The problem isn’t that emphasizing service to the poor and such are bad or unnecessary things. In fact, Christ and the apostles make clear in the Bible that things like that are non-negotiables for disciples of Christ. The problem is that “living your faith without using words” is impossible. The problem is the de-emphasis on proclamation. This is a trent that others have noticed too. We talk all day about being missional, but there is a necessary part missing in our definition of missional, namely, the proclamation part. Leaving that out is easy; after all, that is the part that will draw the ire of the world, and we don’t like being rejected. We fear man, so we let the tail wag the dog and truncate our “mission.”
So my friend boldly preaches that words and deeds are needed. The Bible views both as central. In fact, words are deeds; oftentimes a measure of real faith is a person talking about Jesus and Christianity in public and thus risking rejection from people in power.
Someone, no doubt well-meaning, responded to this message the other day by retorting, “stop baggin’ on well-meaning Christians!”

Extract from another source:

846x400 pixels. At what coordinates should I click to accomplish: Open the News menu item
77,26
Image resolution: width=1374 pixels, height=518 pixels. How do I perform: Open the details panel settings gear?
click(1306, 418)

As I mentioned above, I had to chuckle at this. If I am to take that retort seriously, seems like Paul, Peter, John, Jesus, and others were being bad examples. How many times does Paul boldly confront a false gospel? How many times does Jesus not just denounce the pharisees but correct his disciples erroneous views and actions? How many times does John, in his letters, forcefully respond to false ideas that corrupt the true message of Christ?
That’s not to mention that I’ve seen the commenter critique and confront ideas that he himself views as false and harmful to the church…what about him? My friend is well-meaning, and he’s a Christian. If it is wrong to confront (this is what he was doing), then why is the commenter himself “baggin” (his words, not mine) on a well-meaning Christian? Am I to think that whenever my friend confronts, he’s attacking a helpless Christian, but when the commenter does the very same thing, he’s just right?

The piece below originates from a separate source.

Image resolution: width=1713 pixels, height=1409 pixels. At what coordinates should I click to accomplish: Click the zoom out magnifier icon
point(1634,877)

The difference is lost on me.
Enough of this. The tendency is to become offended and circle the wagons when our pet doctrine or pastor is critiqued. Rather than keeping the idea and the critique as the focus, we instead become incensed that someone is critiquing it at all. Confrontations can be overly inflammatory and unfair sometimes, and in those cases icing the haughty attitude of the confronter can be called for, but lets drop the useless claptrap about correction per se. Suck it up and ask, “does the person offering the correction have a point? Is it true?”